L’expérience de la guerre, la position pacifiste et le dadaïsme
L’expérience de la Première Guerre Mondiale, dans laquelle Éluard combattu dans les rangs de l’Armée Française, fut marquante et peut aussi nous aider à comprendre son premier engagement pacifiste, typique parmi grand nombre d’artistes et d’intellectuels européens de sa génération. Après avoir publié les recueils Le Devoir et l’inquiétude (1917) et Poèmes pour la paix (1918), Éluard s’associa au mouvement Dada et ses préceptes de radicalisme hors-norme et hors-conventions. C’est dans ce contexte qu’il collabora dans des publications avec Tristan Tzara mais aussi André Breton et Louis Aragon. Éluard publia en 1921 Les nécessités de la vie et la conséquence des rêves, dans un style inspiré de la méthode d’écriture automatique initiée par André Breton. Éluard se distinguait déjà par l’usage d’un vocabulaire simple et direct, en référence à des thématiques et des images naturelles (par exemple, le feu et le ciel).
Le passage au surréalisme
Très tôt, le dadaïsme donna graduellement place au surréalisme pour Éluard ainsi que pour d’ autres poètes, avec comme figure dominante dans cette nouvelle tendance artistique celle d’André Breton. Néanmoins, comme le souligne Max Adereth (1987), bien que souvent classé comme surréaliste, Paul Éluard a toujours été considéré un dissident de la mouvance, tant à cause de ses choix expressifs moins extravagants, mais aussi sa relation de “disciple réticent” par rapport à André Breton. Toutefois, c’est dans le cadre du surréalisme que Paul Éluard a pu se libérer de ses propres conventions et employer dans toute son étendue sa spontanéité expressive. Les années 1920 ont aussi signalé des périples personnels pour Éluard, surtout quant à sa relation avec Gala, ainsi qu’un long voyage en Asie, en Amérique et en Océanie en 1924. De son retour, Éluard publia en tant que surréaliste Mourir de ne pas mourir en 1924, la Capitale de la douleur en 1926 et L’amour la poésie en 1929. Comme le note Heike Grundmann (2008), la Capitale de la Douleur fut un effort éblouissant de négocier la perte personnelle, le traumatisme de la guerre et la violence. En effet, avec des poèmes tels que “L’Amoureuse” et “La Courbe dans tes Yeux” la Capitale de la Douleur fut plus tard une source d’inspiration pour Jean-Luc Goddard et son film Alphaville, une étrange aventure de Lemmy Caution (1965). Éluard et Breton publierons en 1930 l’Immaculée Conception, œuvre expérimentale et innovante. L’influence du surréalisme sera encore retenue dans les recueils La vie immédiate en 1932 et La rose publique en 1934. Mais les années 1930 signalent graduellement la dissociation d’Éluard de la mouvance surréaliste, dissociation due à l’évolution expressive, personnelle et politique du poète.

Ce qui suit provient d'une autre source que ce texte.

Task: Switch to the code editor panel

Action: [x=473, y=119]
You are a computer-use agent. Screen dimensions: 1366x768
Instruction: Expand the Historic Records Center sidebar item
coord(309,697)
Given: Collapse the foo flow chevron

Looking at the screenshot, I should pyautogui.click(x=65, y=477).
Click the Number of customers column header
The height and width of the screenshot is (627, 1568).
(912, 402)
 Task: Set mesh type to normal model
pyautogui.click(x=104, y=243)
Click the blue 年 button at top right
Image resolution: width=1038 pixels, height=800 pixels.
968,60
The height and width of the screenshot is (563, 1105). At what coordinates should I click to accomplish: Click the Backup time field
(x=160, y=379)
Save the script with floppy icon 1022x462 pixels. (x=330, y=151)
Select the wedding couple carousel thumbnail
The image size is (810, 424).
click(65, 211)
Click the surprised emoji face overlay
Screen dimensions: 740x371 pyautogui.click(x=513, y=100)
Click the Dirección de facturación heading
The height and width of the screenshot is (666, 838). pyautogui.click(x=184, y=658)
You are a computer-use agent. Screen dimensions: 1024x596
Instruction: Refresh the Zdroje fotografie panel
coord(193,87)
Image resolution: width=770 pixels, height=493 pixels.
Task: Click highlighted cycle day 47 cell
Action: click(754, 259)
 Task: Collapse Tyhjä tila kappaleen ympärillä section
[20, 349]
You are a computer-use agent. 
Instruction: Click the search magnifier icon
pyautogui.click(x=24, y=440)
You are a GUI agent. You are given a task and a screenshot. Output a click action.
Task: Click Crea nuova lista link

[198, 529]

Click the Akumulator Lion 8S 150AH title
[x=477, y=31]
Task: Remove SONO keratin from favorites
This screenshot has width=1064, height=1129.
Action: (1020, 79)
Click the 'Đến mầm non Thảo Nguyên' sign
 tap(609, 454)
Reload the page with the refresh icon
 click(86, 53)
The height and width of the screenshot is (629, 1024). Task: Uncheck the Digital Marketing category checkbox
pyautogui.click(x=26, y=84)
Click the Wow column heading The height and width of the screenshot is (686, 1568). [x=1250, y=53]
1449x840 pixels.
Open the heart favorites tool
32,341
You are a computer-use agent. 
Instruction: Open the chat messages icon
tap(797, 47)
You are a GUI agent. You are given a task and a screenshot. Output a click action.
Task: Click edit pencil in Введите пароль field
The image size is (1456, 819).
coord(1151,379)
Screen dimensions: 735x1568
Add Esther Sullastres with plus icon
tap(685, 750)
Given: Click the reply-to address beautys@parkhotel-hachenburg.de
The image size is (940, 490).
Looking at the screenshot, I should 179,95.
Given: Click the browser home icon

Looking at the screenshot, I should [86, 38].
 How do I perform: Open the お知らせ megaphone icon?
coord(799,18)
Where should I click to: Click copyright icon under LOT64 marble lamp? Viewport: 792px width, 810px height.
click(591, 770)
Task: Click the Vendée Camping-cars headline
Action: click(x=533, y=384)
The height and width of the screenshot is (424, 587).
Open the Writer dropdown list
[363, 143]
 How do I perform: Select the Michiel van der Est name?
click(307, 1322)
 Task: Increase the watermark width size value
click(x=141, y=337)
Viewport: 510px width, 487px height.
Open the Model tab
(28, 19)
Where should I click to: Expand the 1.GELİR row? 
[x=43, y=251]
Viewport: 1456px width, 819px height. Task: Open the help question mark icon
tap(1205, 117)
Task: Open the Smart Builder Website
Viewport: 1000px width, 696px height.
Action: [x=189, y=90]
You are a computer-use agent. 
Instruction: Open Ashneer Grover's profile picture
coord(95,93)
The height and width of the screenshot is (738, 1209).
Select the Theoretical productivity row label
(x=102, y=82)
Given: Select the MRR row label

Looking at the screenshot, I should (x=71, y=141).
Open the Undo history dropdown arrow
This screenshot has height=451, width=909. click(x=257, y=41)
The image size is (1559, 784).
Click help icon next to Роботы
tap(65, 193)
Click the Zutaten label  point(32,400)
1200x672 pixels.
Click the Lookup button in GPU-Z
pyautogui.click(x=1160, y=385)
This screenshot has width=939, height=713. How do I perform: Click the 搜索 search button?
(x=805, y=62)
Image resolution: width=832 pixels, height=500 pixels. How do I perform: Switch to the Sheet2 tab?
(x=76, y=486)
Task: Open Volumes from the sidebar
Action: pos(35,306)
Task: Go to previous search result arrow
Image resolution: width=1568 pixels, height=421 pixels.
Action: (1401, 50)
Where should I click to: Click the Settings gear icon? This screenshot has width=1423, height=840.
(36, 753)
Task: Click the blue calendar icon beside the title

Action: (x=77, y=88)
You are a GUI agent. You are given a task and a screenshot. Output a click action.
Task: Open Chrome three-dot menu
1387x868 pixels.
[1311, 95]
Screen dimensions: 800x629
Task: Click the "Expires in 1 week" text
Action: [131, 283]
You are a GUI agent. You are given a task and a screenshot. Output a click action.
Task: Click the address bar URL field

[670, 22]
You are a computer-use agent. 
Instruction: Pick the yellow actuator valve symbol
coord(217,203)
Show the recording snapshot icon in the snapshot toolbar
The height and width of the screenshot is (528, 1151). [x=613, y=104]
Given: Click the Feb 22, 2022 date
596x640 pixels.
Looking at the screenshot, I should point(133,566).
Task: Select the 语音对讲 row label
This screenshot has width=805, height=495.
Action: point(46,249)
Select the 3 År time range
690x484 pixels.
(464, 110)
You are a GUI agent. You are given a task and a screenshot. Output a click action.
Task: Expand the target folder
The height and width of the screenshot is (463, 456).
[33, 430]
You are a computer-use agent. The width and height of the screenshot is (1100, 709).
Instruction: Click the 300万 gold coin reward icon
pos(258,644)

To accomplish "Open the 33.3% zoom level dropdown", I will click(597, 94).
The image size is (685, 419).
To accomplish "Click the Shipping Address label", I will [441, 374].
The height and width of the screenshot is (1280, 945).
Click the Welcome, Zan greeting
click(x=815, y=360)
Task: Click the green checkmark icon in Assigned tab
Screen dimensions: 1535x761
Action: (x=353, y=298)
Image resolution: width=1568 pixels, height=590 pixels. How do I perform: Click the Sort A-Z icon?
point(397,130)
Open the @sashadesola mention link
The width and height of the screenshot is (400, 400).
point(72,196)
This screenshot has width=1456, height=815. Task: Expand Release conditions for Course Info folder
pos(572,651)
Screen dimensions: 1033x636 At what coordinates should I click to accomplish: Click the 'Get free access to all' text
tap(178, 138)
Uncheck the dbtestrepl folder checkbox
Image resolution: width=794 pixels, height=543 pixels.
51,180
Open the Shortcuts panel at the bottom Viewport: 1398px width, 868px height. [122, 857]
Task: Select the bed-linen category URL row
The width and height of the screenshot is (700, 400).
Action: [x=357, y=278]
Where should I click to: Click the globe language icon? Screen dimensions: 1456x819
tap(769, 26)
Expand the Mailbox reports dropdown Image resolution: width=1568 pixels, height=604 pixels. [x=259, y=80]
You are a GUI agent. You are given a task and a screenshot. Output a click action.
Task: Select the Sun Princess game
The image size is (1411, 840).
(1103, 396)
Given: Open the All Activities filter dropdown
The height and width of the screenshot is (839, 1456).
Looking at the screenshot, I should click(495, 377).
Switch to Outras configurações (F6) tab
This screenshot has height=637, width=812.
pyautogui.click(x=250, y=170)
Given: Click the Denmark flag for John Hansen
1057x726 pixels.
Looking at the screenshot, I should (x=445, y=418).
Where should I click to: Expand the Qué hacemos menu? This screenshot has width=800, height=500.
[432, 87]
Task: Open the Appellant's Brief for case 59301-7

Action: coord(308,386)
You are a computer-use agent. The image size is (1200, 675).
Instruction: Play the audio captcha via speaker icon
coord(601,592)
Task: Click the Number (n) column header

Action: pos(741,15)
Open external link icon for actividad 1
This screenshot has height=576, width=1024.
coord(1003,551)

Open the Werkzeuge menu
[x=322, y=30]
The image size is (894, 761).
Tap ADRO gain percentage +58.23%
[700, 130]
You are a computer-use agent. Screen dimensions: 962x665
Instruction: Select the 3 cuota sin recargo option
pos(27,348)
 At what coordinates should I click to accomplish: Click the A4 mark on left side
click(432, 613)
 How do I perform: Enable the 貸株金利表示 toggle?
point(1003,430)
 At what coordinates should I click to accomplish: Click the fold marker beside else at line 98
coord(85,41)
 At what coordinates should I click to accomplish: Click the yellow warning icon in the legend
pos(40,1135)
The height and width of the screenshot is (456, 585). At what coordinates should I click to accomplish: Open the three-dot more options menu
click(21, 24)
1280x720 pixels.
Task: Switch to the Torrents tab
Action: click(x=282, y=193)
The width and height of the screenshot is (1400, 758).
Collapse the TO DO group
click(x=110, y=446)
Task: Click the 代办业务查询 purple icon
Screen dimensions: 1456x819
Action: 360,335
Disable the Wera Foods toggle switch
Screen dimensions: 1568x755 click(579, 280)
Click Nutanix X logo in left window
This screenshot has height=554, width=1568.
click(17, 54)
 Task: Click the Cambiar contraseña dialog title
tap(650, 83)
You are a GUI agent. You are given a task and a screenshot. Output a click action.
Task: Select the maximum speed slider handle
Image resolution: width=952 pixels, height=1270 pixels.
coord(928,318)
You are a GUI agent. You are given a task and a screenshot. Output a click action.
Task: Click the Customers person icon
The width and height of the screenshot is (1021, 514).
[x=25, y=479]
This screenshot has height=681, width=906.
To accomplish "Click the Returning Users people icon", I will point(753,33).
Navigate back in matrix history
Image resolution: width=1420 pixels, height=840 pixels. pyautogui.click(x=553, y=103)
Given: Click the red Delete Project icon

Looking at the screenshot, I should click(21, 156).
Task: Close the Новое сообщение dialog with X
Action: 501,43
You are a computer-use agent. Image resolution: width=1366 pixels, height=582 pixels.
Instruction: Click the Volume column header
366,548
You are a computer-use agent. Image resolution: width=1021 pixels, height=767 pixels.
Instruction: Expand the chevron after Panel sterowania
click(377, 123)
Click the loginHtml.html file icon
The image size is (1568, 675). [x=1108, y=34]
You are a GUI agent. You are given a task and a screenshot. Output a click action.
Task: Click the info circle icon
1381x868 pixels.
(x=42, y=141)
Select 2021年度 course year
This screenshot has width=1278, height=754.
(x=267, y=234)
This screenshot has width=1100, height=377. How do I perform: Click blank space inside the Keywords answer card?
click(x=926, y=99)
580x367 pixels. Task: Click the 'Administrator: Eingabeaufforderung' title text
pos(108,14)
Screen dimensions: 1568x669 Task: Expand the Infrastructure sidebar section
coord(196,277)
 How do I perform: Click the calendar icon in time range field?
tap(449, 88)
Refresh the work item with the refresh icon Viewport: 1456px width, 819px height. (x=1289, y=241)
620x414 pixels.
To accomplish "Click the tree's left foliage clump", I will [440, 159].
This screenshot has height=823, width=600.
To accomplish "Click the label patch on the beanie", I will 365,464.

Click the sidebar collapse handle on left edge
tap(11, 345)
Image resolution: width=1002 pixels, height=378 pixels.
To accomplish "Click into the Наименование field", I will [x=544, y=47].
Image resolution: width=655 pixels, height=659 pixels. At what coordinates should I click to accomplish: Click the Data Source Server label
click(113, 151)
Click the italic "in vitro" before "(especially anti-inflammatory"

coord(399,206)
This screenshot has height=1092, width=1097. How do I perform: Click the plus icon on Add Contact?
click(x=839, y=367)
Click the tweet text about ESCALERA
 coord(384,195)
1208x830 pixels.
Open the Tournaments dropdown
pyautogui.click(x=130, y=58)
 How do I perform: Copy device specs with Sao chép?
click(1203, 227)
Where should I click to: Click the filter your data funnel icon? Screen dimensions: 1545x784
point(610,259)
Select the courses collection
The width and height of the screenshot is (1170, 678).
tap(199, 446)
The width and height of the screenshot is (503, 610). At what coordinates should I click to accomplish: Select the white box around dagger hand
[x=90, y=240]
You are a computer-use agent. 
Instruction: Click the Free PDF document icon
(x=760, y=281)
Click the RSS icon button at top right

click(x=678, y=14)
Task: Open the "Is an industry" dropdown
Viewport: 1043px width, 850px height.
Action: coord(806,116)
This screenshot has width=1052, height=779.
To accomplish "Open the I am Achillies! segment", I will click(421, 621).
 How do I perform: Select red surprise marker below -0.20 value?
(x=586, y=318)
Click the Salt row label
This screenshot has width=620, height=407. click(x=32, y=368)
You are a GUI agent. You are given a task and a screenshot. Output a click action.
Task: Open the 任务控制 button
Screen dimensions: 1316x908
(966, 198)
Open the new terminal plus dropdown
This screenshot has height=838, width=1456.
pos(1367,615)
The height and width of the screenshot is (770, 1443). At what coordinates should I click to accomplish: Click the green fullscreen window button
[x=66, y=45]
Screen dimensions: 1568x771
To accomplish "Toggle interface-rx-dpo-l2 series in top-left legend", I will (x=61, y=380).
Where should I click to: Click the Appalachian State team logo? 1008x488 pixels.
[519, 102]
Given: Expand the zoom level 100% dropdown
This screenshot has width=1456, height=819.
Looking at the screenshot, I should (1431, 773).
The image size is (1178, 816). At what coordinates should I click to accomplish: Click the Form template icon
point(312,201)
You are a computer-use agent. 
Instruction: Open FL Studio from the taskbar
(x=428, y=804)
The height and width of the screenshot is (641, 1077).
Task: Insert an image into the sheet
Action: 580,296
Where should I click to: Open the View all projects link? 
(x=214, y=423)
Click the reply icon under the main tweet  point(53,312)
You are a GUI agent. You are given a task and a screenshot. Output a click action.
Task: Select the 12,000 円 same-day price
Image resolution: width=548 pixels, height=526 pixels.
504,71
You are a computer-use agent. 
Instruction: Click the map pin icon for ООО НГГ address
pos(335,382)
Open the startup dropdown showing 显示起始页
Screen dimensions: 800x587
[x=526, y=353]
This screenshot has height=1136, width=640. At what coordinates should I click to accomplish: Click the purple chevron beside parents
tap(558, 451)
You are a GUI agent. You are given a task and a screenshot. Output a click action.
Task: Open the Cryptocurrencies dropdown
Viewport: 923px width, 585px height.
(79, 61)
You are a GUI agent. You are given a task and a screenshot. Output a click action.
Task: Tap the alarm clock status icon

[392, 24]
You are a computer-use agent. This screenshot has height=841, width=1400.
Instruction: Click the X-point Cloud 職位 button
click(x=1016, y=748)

L’engagement politique et la participation dans la Résistance
L’engagement politique de Paul Éluard est une condition incontournable qu’on doit tenir en compte pour pouvoir saisir sa production artistique. Comme le souligne Max Adereth (1987), dans la seconde moitié des années 1930 les recueils Les yeux fertiles (1936), Cours naturel (1938), Donner à voir (1939) et Chanson complète (1939) reflètent les préoccupations grandissantes du poète au sujet de la guerre et la menace fasciste. Paul Éluard avait dès 1927 joint les rangs du Parti Communiste Français (PCF) avec d’autres amis surréalistes. Éluard avait été exclu du Parti en 1933 à cause de frictions impliquant Breton et autres surréalistes, mais a retenu des relations de solidarité avec le mouvement communiste tout au long de cette période animée (avec des événements marquants comme la tentative de coup d’État fasciste à Paris en 1934, la Guerre Civile en Espagne de 1936 à 1939 et le gouvernement du Front Populaire en France de 1936 à 1938). Paul Éluard affirma ouvertement son soutien au PCF en 1938 ce qui lui valut une rixe définitive avec André Breton.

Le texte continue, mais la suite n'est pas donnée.